GORDON BANKS OU L’ARRET DU SIECLE

« j’ai marqué à la (11′) un but et Banks l’a effacé ». Le coup de tête de Pelé avait paru imparable, le ballon piqué s’en allait vers le coin de la cage. «  J’avais frappé le ballon exactement de la façon dont je l’espérais………où je voulais qu’il aille. J’étais prêt à célébrer mon but. Mais cet homme, Banks, par son plongeon et une extraordinaire manchette l’a effacé. Je n’en croyais pas mes yeux. Et c’est encore le cas aujourd’hui. »

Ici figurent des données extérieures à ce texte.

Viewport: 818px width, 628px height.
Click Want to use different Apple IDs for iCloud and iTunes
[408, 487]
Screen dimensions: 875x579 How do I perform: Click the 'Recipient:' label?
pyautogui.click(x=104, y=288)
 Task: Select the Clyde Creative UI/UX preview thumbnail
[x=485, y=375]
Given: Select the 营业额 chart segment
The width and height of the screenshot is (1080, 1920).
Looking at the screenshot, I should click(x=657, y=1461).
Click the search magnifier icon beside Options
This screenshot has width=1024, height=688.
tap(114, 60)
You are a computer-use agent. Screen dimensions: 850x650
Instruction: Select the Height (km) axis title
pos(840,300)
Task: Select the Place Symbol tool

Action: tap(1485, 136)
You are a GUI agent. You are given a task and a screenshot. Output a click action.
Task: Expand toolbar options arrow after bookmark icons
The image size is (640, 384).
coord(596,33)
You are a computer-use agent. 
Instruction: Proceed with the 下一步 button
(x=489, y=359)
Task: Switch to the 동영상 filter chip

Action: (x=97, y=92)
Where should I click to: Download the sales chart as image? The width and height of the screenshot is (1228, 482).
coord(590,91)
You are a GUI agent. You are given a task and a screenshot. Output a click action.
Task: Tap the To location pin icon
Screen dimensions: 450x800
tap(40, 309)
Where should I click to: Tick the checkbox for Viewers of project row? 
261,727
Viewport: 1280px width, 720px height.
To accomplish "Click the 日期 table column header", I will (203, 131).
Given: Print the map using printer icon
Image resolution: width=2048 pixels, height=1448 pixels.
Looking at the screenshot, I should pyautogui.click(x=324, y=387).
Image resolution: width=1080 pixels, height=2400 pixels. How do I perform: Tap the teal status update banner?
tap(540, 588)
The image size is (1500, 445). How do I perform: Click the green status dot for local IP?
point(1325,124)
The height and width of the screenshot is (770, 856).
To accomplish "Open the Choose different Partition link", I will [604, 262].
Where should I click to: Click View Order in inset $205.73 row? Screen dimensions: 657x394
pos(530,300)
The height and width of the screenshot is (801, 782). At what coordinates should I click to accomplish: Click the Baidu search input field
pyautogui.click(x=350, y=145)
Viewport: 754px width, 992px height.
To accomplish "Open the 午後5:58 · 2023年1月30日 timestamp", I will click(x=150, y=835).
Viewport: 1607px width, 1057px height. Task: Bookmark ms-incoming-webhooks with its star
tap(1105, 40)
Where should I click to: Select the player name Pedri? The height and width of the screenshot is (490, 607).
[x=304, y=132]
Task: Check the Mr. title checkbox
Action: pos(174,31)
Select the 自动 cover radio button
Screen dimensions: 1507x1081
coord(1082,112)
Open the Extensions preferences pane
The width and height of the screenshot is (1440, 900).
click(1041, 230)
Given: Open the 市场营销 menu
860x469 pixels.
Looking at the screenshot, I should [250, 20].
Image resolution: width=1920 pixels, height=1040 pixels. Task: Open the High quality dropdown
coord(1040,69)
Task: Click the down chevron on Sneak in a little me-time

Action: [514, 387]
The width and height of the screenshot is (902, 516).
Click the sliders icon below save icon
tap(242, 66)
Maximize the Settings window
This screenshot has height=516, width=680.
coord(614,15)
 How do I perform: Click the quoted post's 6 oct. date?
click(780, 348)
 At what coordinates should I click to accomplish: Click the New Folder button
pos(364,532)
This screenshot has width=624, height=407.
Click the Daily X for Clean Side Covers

C’est ainsi que Pelé s’était exprimé le 7 juin, en fin de rencontre de la coupe du monde Mexico 1970. Rencontre terminée à l’avantage des Brésiliens (1-0) inscrit par Jairzinho (60′).  Aujourd’hui encore Pelé (78ans), la légende du football mondial, exprime son admiration pour le geste fantastique et la carrière remarquable de Gordon Banks devenu son ami. L’Angleterre, qualifiée dans le même groupe que le Brésil avait ensuite été éliminée en quarts, par la RFA (3-2 ap). Le Brésil auteur d’un tournoi fabuleux avait remporté, le 21 juin, le trophée (son 3ème) suite à un cinglant (4-1) en finale face à l’Italie.

Gordon Banks, membre de la sélection anglaise qui avait gagné la seule coupe du monde en Angleterre en 1966, vient de tirer, cette nuit, sa révérence à l’âge de 81 ans.